Paying a visit to particular, neglected artifacts, you couldn’t help but to have noticed a person behind their marks of past usage—prints from a younger pair of hands.

After having been away for ages, remnants of another time was refreshing, yet you couldn’t have help but to have felt thoroughly estranged at their sights.

They are comprised of words, methods, and thoughts of an entirely separate man, someone once at the dawn of his making—energized, humorous, and light-heartedly sarcastic—ambivalent of his future endeavors yet managed to enjoy that lack of clarity with ease.

As you sifted through the pages and retraced the steps that, at the time being taken, seemed inconsequential—curtains were drawn and the illusion set in, history regained vitality, and you began sensing the former vigor filling your present network of veins.

And so drastically different was this old essence—in fact, so rejuvenating and bright and untamed it felt—that you were overcome and rendered irretrievably deplorable by it: this blood has become foreign.

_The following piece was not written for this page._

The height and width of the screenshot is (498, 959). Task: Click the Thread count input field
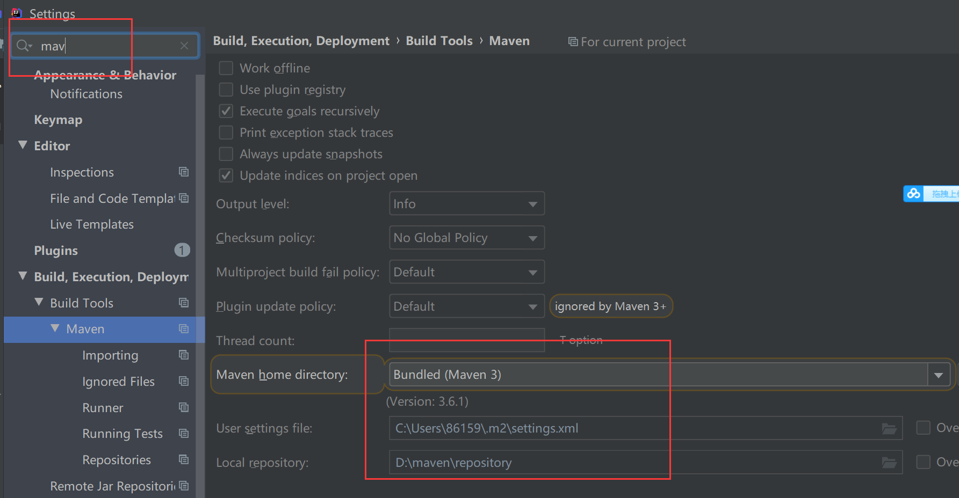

That certain green air which you once carried, no longer suited so nicely as your natural skin—as they were.

As frequently as you enforce (reassuringly) upon yourself the notion that age has left you unscathed, in the face of solid, tangible vestiges of a fresher man—who has been left behind in between the old pages—you are helplessly, helpless, for they hold firm and irrefutable proof that, you too, have inevitably aged.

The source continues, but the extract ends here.